▶ _Directions for this task_
Set down the listing below again, exactly as written.

▶ _Exercise material_

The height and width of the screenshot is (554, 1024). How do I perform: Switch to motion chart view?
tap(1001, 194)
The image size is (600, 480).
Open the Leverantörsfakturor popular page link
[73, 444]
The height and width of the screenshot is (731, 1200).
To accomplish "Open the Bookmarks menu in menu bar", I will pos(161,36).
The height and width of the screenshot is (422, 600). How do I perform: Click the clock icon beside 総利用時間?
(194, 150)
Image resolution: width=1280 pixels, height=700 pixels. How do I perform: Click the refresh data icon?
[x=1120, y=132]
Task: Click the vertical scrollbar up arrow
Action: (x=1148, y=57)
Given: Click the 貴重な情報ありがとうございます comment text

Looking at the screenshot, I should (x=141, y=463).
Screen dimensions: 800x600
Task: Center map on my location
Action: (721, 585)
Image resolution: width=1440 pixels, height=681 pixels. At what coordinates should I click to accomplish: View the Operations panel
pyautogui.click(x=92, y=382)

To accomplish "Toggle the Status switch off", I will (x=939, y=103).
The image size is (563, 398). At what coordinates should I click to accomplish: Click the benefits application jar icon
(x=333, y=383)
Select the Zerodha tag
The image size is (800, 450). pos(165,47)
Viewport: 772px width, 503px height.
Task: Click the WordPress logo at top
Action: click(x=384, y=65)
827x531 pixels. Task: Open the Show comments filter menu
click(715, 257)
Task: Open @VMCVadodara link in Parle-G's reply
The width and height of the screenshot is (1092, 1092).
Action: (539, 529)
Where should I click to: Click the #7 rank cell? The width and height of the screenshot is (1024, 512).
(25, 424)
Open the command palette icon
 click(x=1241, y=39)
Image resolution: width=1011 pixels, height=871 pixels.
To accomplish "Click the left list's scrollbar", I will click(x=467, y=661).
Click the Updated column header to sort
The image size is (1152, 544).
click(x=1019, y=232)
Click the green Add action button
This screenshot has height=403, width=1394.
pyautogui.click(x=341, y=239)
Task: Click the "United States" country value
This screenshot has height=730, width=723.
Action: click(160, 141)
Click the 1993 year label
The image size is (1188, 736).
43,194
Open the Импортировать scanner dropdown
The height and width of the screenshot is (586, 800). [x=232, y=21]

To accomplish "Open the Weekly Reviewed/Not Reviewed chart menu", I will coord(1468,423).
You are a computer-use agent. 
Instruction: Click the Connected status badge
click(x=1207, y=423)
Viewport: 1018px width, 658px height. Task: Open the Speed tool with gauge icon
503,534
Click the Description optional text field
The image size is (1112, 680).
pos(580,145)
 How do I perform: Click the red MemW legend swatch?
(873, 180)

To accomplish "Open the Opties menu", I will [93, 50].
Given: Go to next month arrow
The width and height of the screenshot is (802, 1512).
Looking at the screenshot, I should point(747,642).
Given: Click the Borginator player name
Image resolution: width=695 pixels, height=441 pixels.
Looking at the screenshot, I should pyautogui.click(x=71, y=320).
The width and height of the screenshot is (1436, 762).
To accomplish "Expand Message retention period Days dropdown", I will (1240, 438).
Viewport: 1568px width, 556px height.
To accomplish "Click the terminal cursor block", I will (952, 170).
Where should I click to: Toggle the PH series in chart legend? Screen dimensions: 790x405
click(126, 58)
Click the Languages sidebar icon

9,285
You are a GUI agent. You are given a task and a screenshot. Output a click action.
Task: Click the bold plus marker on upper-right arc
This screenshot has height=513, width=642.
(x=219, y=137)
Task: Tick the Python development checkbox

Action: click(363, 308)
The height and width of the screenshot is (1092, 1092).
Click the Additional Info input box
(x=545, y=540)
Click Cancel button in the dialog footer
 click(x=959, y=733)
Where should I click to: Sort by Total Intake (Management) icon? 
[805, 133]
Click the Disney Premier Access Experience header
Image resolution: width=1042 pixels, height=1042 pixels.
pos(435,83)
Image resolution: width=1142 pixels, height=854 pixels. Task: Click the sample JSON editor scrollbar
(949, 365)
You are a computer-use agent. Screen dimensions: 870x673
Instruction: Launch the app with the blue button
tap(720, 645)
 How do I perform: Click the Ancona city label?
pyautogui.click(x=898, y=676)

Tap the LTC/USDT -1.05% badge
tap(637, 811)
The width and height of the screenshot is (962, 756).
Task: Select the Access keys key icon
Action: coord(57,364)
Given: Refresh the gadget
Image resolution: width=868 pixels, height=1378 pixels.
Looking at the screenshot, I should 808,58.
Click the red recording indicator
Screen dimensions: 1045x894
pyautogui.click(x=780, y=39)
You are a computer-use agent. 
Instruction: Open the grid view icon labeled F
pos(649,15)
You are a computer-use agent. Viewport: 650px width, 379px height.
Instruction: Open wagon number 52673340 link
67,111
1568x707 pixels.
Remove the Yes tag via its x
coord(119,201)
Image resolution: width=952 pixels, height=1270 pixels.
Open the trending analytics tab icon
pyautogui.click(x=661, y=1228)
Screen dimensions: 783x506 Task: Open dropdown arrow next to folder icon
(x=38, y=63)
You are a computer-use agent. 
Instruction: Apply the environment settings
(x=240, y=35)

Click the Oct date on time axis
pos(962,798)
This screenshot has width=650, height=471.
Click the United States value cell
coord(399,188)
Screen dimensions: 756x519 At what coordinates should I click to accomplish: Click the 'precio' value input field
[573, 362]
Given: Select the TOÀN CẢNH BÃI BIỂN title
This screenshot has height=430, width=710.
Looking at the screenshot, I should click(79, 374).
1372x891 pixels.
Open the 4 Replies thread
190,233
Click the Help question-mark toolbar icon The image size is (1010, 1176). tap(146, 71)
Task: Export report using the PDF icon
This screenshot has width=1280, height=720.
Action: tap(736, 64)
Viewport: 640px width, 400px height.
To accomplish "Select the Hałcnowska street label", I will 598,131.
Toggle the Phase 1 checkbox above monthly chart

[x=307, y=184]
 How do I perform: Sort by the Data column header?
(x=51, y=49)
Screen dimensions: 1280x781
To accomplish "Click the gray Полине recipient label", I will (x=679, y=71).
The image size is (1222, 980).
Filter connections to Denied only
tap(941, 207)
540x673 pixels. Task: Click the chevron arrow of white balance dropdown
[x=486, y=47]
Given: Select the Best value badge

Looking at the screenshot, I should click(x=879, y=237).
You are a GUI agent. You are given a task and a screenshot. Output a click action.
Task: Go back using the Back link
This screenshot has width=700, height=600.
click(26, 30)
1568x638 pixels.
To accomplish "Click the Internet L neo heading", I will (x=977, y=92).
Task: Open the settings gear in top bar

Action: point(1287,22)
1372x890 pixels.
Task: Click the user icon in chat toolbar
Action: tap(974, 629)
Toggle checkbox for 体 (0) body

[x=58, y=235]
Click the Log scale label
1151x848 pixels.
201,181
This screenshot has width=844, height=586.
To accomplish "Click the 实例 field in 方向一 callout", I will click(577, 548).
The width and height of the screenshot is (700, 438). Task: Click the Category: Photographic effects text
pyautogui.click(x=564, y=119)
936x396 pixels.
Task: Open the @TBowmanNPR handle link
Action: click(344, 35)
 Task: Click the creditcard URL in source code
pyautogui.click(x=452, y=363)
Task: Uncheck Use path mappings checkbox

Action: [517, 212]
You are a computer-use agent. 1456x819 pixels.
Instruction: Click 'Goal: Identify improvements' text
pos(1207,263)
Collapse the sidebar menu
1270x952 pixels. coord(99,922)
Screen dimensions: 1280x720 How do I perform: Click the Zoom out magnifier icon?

▶ _Solution_
The height and width of the screenshot is (554, 1024). How do I perform: Switch to motion chart view?
tap(1001, 194)
The image size is (600, 480).
Open the Leverantörsfakturor popular page link
[73, 444]
The height and width of the screenshot is (731, 1200).
To accomplish "Open the Bookmarks menu in menu bar", I will pos(161,36).
The height and width of the screenshot is (422, 600). How do I perform: Click the clock icon beside 総利用時間?
(194, 150)
Image resolution: width=1280 pixels, height=700 pixels. How do I perform: Click the refresh data icon?
[x=1120, y=132]
Task: Click the vertical scrollbar up arrow
Action: (x=1148, y=57)
Given: Click the 貴重な情報ありがとうございます comment text

Looking at the screenshot, I should (x=141, y=463).
Screen dimensions: 800x600
Task: Center map on my location
Action: (721, 585)
Image resolution: width=1440 pixels, height=681 pixels. At what coordinates should I click to accomplish: View the Operations panel
pyautogui.click(x=92, y=382)

To accomplish "Toggle the Status switch off", I will (x=939, y=103).
The image size is (563, 398). At what coordinates should I click to accomplish: Click the benefits application jar icon
(x=333, y=383)
Select the Zerodha tag
The image size is (800, 450). pos(165,47)
Viewport: 772px width, 503px height.
Task: Click the WordPress logo at top
Action: click(x=384, y=65)
827x531 pixels. Task: Open the Show comments filter menu
click(715, 257)
Task: Open @VMCVadodara link in Parle-G's reply
The width and height of the screenshot is (1092, 1092).
Action: (539, 529)
Where should I click to: Click the #7 rank cell? The width and height of the screenshot is (1024, 512).
(25, 424)
Open the command palette icon
 click(x=1241, y=39)
Image resolution: width=1011 pixels, height=871 pixels.
To accomplish "Click the left list's scrollbar", I will click(x=467, y=661).
Click the Updated column header to sort
The image size is (1152, 544).
click(x=1019, y=232)
Click the green Add action button
This screenshot has height=403, width=1394.
pyautogui.click(x=341, y=239)
Task: Click the "United States" country value
This screenshot has height=730, width=723.
Action: click(160, 141)
Click the 1993 year label
The image size is (1188, 736).
43,194
Open the Импортировать scanner dropdown
The height and width of the screenshot is (586, 800). [x=232, y=21]

To accomplish "Open the Weekly Reviewed/Not Reviewed chart menu", I will coord(1468,423).
You are a computer-use agent. 
Instruction: Click the Connected status badge
click(x=1207, y=423)
Viewport: 1018px width, 658px height. Task: Open the Speed tool with gauge icon
503,534
Click the Description optional text field
The image size is (1112, 680).
pos(580,145)
 How do I perform: Click the red MemW legend swatch?
(873, 180)

To accomplish "Open the Opties menu", I will [93, 50].
Given: Go to next month arrow
The width and height of the screenshot is (802, 1512).
Looking at the screenshot, I should point(747,642).
Given: Click the Borginator player name
Image resolution: width=695 pixels, height=441 pixels.
Looking at the screenshot, I should pyautogui.click(x=71, y=320).
The width and height of the screenshot is (1436, 762).
To accomplish "Expand Message retention period Days dropdown", I will (1240, 438).
Viewport: 1568px width, 556px height.
To accomplish "Click the terminal cursor block", I will (952, 170).
Where should I click to: Toggle the PH series in chart legend? Screen dimensions: 790x405
click(126, 58)
Click the Languages sidebar icon

9,285
You are a GUI agent. You are given a task and a screenshot. Output a click action.
Task: Click the bold plus marker on upper-right arc
This screenshot has height=513, width=642.
(x=219, y=137)
Task: Tick the Python development checkbox

Action: click(363, 308)
The height and width of the screenshot is (1092, 1092).
Click the Additional Info input box
(x=545, y=540)
Click Cancel button in the dialog footer
 click(x=959, y=733)
Where should I click to: Sort by Total Intake (Management) icon? 
[805, 133]
Click the Disney Premier Access Experience header
Image resolution: width=1042 pixels, height=1042 pixels.
pos(435,83)
Image resolution: width=1142 pixels, height=854 pixels. Task: Click the sample JSON editor scrollbar
(949, 365)
You are a computer-use agent. Screen dimensions: 870x673
Instruction: Launch the app with the blue button
tap(720, 645)
 How do I perform: Click the Ancona city label?
pyautogui.click(x=898, y=676)

Tap the LTC/USDT -1.05% badge
tap(637, 811)
The width and height of the screenshot is (962, 756).
Task: Select the Access keys key icon
Action: coord(57,364)
Given: Refresh the gadget
Image resolution: width=868 pixels, height=1378 pixels.
Looking at the screenshot, I should 808,58.
Click the red recording indicator
Screen dimensions: 1045x894
pyautogui.click(x=780, y=39)
You are a computer-use agent. 
Instruction: Open the grid view icon labeled F
pos(649,15)
You are a computer-use agent. Viewport: 650px width, 379px height.
Instruction: Open wagon number 52673340 link
67,111
1568x707 pixels.
Remove the Yes tag via its x
coord(119,201)
Image resolution: width=952 pixels, height=1270 pixels.
Open the trending analytics tab icon
pyautogui.click(x=661, y=1228)
Screen dimensions: 783x506 Task: Open dropdown arrow next to folder icon
(x=38, y=63)
You are a computer-use agent. 
Instruction: Apply the environment settings
(x=240, y=35)

Click the Oct date on time axis
pos(962,798)
This screenshot has width=650, height=471.
Click the United States value cell
coord(399,188)
Screen dimensions: 756x519 At what coordinates should I click to accomplish: Click the 'precio' value input field
[573, 362]
Given: Select the TOÀN CẢNH BÃI BIỂN title
This screenshot has height=430, width=710.
Looking at the screenshot, I should click(79, 374).
1372x891 pixels.
Open the 4 Replies thread
190,233
Click the Help question-mark toolbar icon The image size is (1010, 1176). tap(146, 71)
Task: Export report using the PDF icon
This screenshot has width=1280, height=720.
Action: tap(736, 64)
Viewport: 640px width, 400px height.
To accomplish "Select the Hałcnowska street label", I will 598,131.
Toggle the Phase 1 checkbox above monthly chart

[x=307, y=184]
 How do I perform: Sort by the Data column header?
(x=51, y=49)
Screen dimensions: 1280x781
To accomplish "Click the gray Полине recipient label", I will (x=679, y=71).
The image size is (1222, 980).
Filter connections to Denied only
tap(941, 207)
540x673 pixels. Task: Click the chevron arrow of white balance dropdown
[x=486, y=47]
Given: Select the Best value badge

Looking at the screenshot, I should click(x=879, y=237).
You are a GUI agent. You are given a task and a screenshot. Output a click action.
Task: Go back using the Back link
This screenshot has width=700, height=600.
click(26, 30)
1568x638 pixels.
To accomplish "Click the Internet L neo heading", I will (x=977, y=92).
Task: Open the settings gear in top bar

Action: point(1287,22)
1372x890 pixels.
Task: Click the user icon in chat toolbar
Action: tap(974, 629)
Toggle checkbox for 体 (0) body

[x=58, y=235]
Click the Log scale label
1151x848 pixels.
201,181
This screenshot has width=844, height=586.
To accomplish "Click the 实例 field in 方向一 callout", I will click(577, 548).
The width and height of the screenshot is (700, 438). Task: Click the Category: Photographic effects text
pyautogui.click(x=564, y=119)
936x396 pixels.
Task: Open the @TBowmanNPR handle link
Action: click(344, 35)
 Task: Click the creditcard URL in source code
pyautogui.click(x=452, y=363)
Task: Uncheck Use path mappings checkbox

Action: [517, 212]
You are a computer-use agent. 1456x819 pixels.
Instruction: Click 'Goal: Identify improvements' text
pos(1207,263)
Collapse the sidebar menu
1270x952 pixels. coord(99,922)
Screen dimensions: 1280x720 How do I perform: Click the Zoom out magnifier icon?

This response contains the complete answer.